Studying in an international school allows you to develop a global mindset and embrace differences. It’s a privilege to be in an environment where you can interact, learn, and connect with peers of diverse and colourful backgrounds. By being regularly exposed to differences, DCB taught me how to express my opinions respectfully; to be curious, compassionate and adaptable and overall, gave me a mature and sophisticated understanding of our world. Wherever you find yourself in the future, this Worldwise worldview will certainly take you a long way.
DCB’s holistic curriculum and the rigorous International Baccalaureate programme train you to think critically and handle a heavy workload effectively from an early stage while taking care of your health and well-being. The students at DCB are such an incredibly driven and hard-working group; it’s easy to be overwhelmed by the pressure.
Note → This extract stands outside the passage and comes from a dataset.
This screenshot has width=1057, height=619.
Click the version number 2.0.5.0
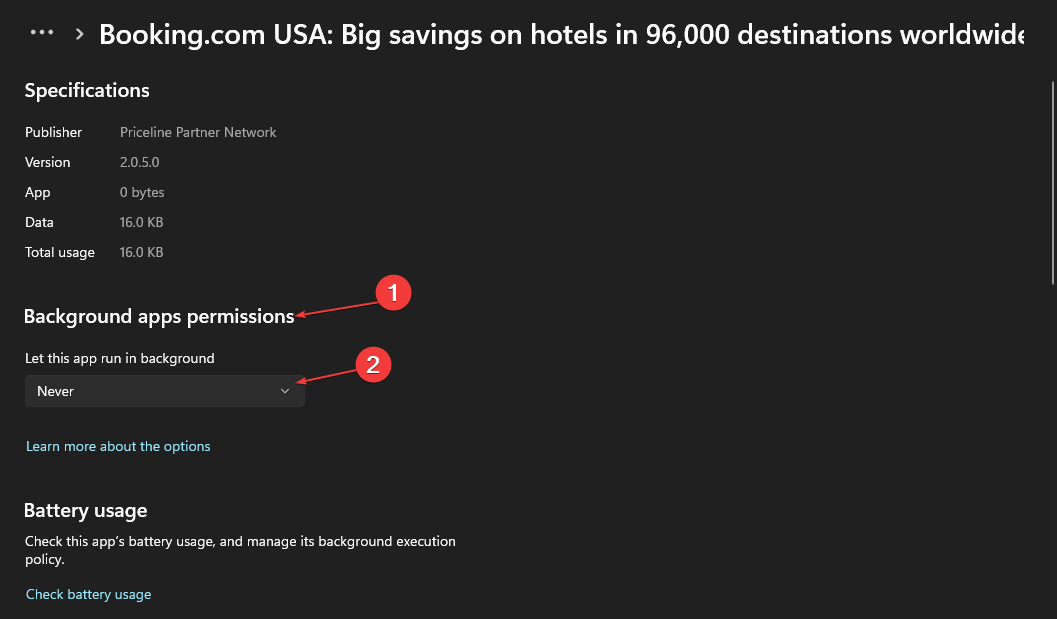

All I’ll say to that is ‘don’t stress, do your best and forget the rest’.
There’s no doubt that DCB’s educational philosophy has shaped my character and who I am today. My core values in life are respect, open-mindedness and resilience, which stem from the DCB Values instilled in me since my toddler days. The life purpose and mission I live by is to make a positive impact in the life of others, much like Dulwich’s motto Detur Pons Mundo: building bridges to the world. I owe the teachers and the school a huge thank you for the pastoral support and care and the lessons of living with purpose, being intentional and being committed to building community.
DCB taught me what it means to be a good person and gave me the skills to be successful, and I hope to bring all this with me throughout university, work and life beyond to inspire others the same way I was inspired at DCB.
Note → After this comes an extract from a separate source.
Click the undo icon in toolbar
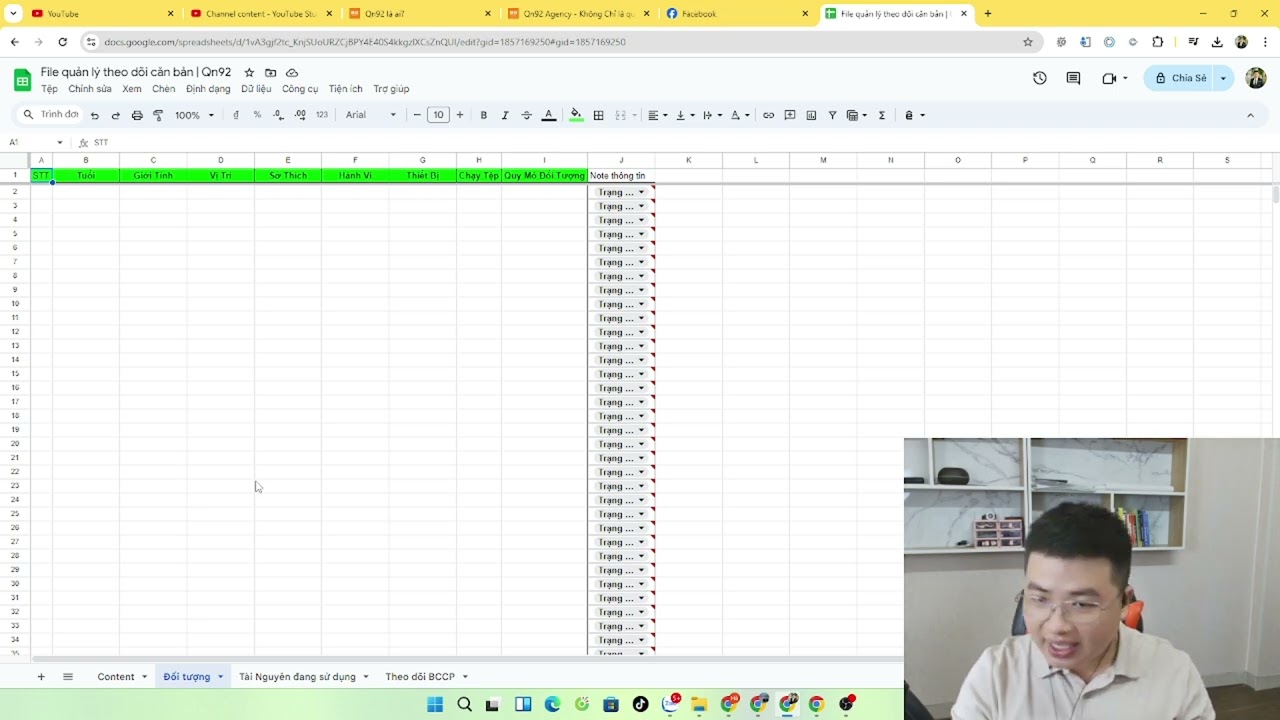1280x720 pixels. [95, 115]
Quick questions and answers:
01) Favourite movies and books:
My top three favourite films are Toy Story, Parasite and Kingsman: The Secret Service (a film I also parodied for my Student Council election campaign poster!)
As for the book, I really like The Catcher in the Rye and Justice: What’s the Right Thing to Do? Both are inspiring and gripping page-turners.
02) Describe yourself in three words:
Assiduous. Attentive. Amusing. (always).
03) A quote that inspires you:
“Where there’s a will, there’s a way…” and truthfully, there’s always a way. You can really do anything you set your mind to do, and whether you think you can, or you think you can’t—you’re right.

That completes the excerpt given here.